MATERIAL PROVIDED.
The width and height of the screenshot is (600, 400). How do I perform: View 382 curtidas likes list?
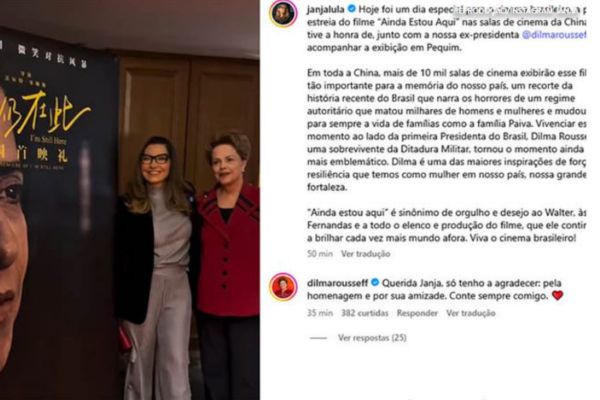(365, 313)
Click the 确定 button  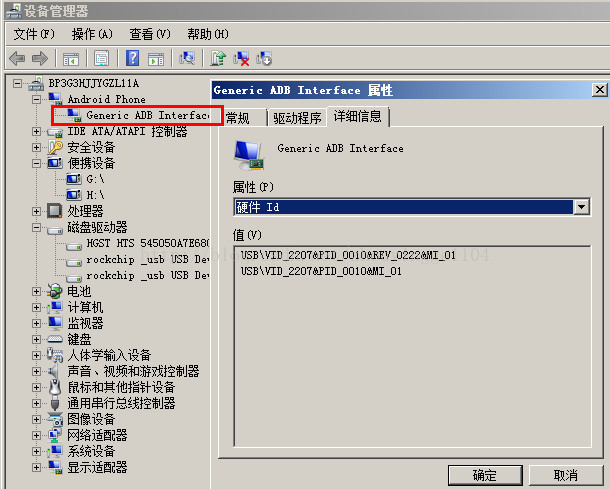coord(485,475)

---

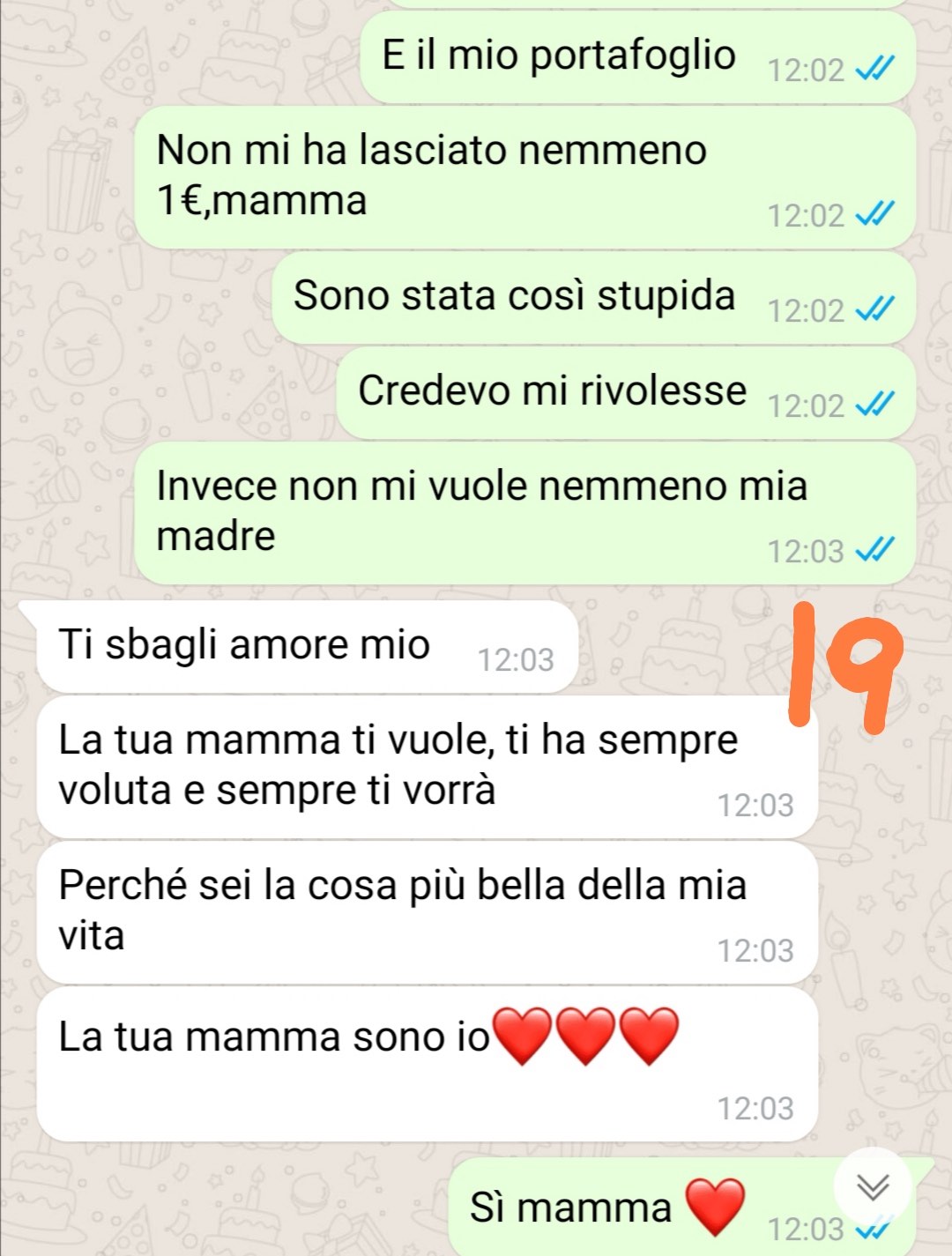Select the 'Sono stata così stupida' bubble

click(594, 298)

==

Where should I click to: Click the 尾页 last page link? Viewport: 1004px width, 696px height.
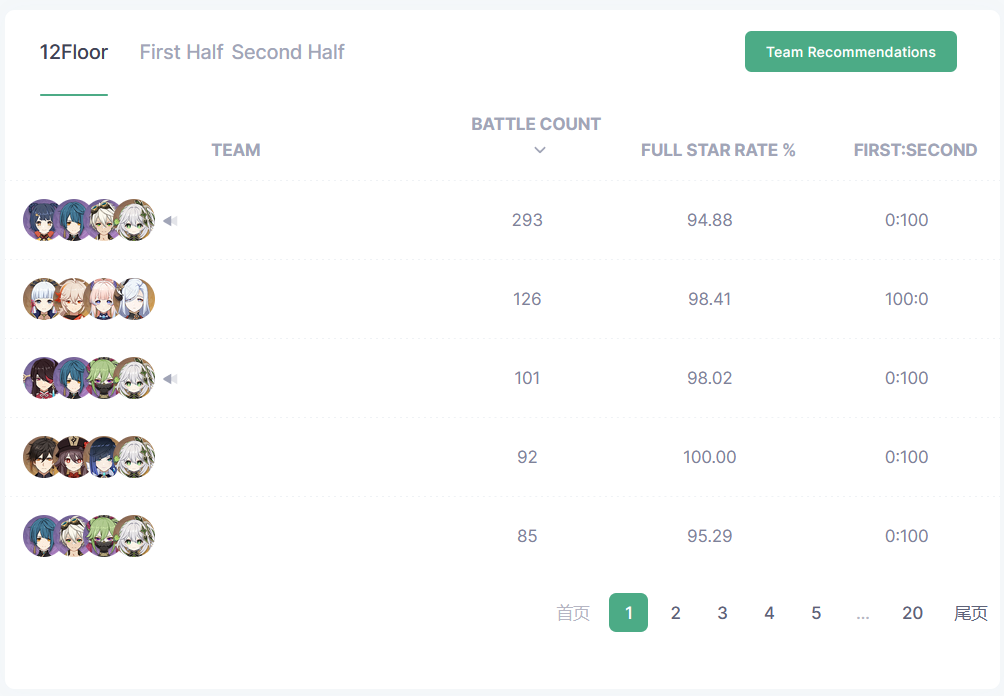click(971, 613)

TASK DETAILS.
Return the data from the line containing "Select the 'Sono stata così stupida' bubble" through the line containing "click(594, 298)" word for word, including both of those lines, and leave the pictures out.

FULL SOLUTION.
Select the 'Sono stata così stupida' bubble

click(594, 298)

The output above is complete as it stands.